By Joan Allen – Assistant Extension Educator – UConn Home & Garden Center

seedlingsA sustainable landscape incorporates a holistic approach of functionality, environmental stewardship, social responsibility and economic sensibility. These principles are tied together in the design and maintenance of a landscape in order to maintain and preserve natural ecological habitats.

Your Landscape Impacts The Environment

Principles put into practice in the home backyard can have significant impacts regionally and beyond. By reusing, recycling and reducing out inputs into the environment, we make our small piece of the world a better place to live and also positively impact global changes. Efforts to preserve forests and farmlands, reduce air pollution by decreasing fossil fuel consumption, and improve the water quality of our streams, rivers, lakes, and oceans will foster and protect biological diversity.

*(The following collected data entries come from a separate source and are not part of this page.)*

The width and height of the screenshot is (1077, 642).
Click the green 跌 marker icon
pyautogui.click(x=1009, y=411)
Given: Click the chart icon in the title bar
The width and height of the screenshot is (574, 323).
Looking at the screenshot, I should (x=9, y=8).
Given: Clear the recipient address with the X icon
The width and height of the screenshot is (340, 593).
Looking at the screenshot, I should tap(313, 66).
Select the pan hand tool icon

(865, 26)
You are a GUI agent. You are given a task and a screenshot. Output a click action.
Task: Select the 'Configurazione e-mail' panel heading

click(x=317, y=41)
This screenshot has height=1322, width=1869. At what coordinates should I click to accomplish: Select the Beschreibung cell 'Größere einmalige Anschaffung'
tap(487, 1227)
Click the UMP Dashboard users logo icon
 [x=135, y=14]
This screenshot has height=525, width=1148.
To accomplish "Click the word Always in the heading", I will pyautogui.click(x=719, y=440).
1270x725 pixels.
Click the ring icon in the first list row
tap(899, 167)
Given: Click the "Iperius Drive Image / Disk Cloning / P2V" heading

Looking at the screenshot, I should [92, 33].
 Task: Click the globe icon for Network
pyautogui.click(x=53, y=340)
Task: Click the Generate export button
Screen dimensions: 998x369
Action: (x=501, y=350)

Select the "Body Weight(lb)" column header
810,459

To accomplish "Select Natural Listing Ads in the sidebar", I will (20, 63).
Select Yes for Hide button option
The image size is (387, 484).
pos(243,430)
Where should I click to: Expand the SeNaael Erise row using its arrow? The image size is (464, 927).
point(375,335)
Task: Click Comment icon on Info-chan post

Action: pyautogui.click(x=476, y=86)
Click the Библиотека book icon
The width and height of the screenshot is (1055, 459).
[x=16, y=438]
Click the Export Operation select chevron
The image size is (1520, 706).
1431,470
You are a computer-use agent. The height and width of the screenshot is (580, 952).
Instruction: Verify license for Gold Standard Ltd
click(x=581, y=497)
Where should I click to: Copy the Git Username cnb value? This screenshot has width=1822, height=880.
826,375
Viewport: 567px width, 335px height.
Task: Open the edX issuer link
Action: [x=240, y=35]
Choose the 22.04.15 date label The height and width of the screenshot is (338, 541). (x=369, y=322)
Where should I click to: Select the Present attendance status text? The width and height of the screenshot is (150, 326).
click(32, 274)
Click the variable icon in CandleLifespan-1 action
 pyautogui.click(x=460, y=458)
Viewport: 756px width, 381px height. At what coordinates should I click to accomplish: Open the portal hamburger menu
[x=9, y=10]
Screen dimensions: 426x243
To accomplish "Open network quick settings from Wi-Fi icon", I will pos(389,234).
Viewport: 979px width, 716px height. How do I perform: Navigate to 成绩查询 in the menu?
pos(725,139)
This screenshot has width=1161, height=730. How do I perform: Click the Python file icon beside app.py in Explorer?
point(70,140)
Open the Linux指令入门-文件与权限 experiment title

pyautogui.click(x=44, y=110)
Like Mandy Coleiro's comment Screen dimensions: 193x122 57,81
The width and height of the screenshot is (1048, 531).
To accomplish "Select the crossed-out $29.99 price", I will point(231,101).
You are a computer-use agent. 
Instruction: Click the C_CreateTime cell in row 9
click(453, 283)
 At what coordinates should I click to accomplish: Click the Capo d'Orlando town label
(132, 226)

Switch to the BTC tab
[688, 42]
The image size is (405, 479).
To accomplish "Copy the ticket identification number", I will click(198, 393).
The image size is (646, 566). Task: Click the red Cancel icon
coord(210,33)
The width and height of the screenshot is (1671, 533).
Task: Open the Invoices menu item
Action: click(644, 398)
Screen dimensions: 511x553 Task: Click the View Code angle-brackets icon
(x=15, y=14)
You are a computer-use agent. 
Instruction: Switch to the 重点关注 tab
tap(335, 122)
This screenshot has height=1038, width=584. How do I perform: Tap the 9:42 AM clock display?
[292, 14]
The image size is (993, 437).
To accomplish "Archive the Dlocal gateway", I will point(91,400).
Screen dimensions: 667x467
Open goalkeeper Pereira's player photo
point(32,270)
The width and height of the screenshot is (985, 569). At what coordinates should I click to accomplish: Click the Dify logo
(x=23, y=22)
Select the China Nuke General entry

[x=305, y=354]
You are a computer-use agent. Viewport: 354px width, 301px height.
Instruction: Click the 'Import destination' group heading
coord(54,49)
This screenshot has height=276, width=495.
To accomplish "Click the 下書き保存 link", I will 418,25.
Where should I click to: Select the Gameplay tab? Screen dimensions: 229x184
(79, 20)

Small individual changes in how we live or in the way we care for the home landscape may seem inconsequential, but add up to make a real difference. Incorporating some of the following tactics into your lawn and landscape practices will reduce your impact on the immediate environment and on global climate change as well.

  • Reduce the size of the home lawn,
    Put some of the lawn area in plantings of native trees and shrubs.
  • Mow less often.
    Let grass reach 3 inches in height and then remove the top 1 inch.
  • Leave grass clippings on the lawn.
    They will increase the soil organic matter and supply one-third of the nutrients the lawn needs.
  • Hand-rake leaves instead of using power equipment.
  • Compost yard waste.
    Use as a source of organic matter and plant nutrients.
  • Have your soil tested and apply fertilizer according to recommendations.
    UConn offers inexpensive soil testing with easy-to-read results and recommendations.
  • Support local growers and garden centers.
    Shop at garden nurseries that grow native or regionally-adapted plants rather than purchasing from suppliers that ship in their stock from out of state.
  • Plant a variety of native and non-invasive ornamentals.
    This will encourage a greater diversity among the natural insect pollinators, predators and bird populations.
  • Plant trees to shade the house reducing air conditioning usage and costs.
  • Conserve and limit water use in the landscape.
  • Redirect water runoff from impervious surfaces
    From areas such as roads, walkways and driveways to vegetated swales or buffer areas.
  • Use rain barrels to capture water from roof tops and gutters. Apply on non-edibles.
  • Connect a rain sensor to home irrigations systems.
  • Water plants less frequently.
    But water deeply to encourage a deep and extensive root system.